比色方法一般有BCA，Bradford，Lowry等几种方法。

1、Lowry法：以早期的Biuret反应为基础，并有所改进。蛋白质与Cu2+反应，产生蓝色的反应物。但是与Biuret相比，Lowry法敏感性更高。缺点是需要顺序加入几种不同的反应试剂；反应需要的时间较长；容易受到非蛋白物质的影响；含EDTA，Tritonx-100，ammoniasulfate等物质的蛋白不适合此种方法。

2、BCA（Bicinchoninineacid assay）法：这是一种较新的、更敏感的蛋白测试法。要分析的蛋白在碱性溶液里与Cu2+反应产生Cu+，后者与BCA形成螯合物，形成紫色化合物，吸收峰在562nm波长。此化合物与蛋白浓度的线性关系，反应后形成的化合物非常稳定。相对于Lowry法，操作简单，敏感度高。但是与Lowry法相似的是容易受到蛋白质之间以及去污剂的干扰。

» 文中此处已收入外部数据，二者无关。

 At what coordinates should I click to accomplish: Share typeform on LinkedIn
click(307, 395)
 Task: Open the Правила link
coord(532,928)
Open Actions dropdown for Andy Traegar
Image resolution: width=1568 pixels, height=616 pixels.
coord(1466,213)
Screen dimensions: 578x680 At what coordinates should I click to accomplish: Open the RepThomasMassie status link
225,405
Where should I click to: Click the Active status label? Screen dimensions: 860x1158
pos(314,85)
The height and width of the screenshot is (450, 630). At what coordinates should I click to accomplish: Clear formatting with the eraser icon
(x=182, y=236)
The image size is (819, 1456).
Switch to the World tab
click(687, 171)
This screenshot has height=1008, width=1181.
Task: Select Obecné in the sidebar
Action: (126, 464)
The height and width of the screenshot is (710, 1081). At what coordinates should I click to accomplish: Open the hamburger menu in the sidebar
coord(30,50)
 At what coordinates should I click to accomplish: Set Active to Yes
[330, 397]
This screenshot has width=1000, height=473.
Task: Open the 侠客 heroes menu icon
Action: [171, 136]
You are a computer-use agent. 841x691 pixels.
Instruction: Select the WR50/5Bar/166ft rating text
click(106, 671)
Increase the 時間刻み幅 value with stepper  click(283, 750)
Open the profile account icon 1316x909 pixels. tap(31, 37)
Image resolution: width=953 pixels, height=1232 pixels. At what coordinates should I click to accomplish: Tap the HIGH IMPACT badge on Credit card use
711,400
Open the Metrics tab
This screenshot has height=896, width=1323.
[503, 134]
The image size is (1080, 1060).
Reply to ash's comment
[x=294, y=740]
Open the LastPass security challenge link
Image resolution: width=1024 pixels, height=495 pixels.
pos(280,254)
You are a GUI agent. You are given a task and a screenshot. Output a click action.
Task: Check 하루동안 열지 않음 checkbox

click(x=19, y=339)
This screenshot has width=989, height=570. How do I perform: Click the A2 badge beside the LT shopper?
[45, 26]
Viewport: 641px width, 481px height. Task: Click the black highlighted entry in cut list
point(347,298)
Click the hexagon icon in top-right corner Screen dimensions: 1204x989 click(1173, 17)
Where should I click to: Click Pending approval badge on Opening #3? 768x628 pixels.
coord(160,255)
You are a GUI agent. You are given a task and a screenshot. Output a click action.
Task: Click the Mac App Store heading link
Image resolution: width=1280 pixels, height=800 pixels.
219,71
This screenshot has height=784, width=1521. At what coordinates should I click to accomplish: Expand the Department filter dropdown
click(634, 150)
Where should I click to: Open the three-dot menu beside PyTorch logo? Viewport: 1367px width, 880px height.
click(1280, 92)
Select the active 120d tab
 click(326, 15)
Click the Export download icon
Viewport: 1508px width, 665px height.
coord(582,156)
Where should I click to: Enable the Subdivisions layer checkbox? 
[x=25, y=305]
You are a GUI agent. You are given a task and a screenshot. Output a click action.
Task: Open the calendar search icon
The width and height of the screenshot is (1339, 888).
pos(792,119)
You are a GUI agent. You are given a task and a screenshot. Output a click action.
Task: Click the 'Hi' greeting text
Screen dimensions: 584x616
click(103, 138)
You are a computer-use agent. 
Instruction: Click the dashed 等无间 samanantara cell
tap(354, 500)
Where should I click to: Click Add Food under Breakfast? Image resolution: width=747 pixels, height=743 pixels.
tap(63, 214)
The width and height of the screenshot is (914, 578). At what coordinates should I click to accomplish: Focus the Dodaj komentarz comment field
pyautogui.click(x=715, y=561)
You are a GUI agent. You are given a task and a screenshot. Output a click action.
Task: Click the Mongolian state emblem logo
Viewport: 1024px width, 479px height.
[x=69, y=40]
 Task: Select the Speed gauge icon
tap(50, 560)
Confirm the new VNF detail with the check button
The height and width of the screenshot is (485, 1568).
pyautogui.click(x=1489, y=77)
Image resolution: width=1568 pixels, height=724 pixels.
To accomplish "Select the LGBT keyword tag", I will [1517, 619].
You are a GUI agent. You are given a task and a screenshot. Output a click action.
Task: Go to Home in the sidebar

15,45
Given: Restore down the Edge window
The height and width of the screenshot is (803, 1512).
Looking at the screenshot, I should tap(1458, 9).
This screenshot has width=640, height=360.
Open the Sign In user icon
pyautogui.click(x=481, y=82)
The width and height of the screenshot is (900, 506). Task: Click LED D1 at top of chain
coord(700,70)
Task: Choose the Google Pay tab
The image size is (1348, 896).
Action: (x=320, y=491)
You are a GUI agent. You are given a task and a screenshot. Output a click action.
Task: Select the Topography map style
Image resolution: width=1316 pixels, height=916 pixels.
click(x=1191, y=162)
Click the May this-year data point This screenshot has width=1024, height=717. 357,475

3、Bradford法：这种方法的原理是蛋白质与考马斯亮兰结合反应，产生的有色化合物吸收峰595nm。其大的特点是，敏感度好，是Lowry和BCA两种测试方法的2倍；操作更简单，速度更快；只需要一种反应试剂；化合物可以稳定１小时，方便结果；而且
与一系列干扰Lowry，BCA反应的还原剂（如DTT，巯基乙醇）相容。但是对于去污剂依然是敏感的。主要的缺点是不同的标准品会导致同一样品的结果差异较大，无可比性。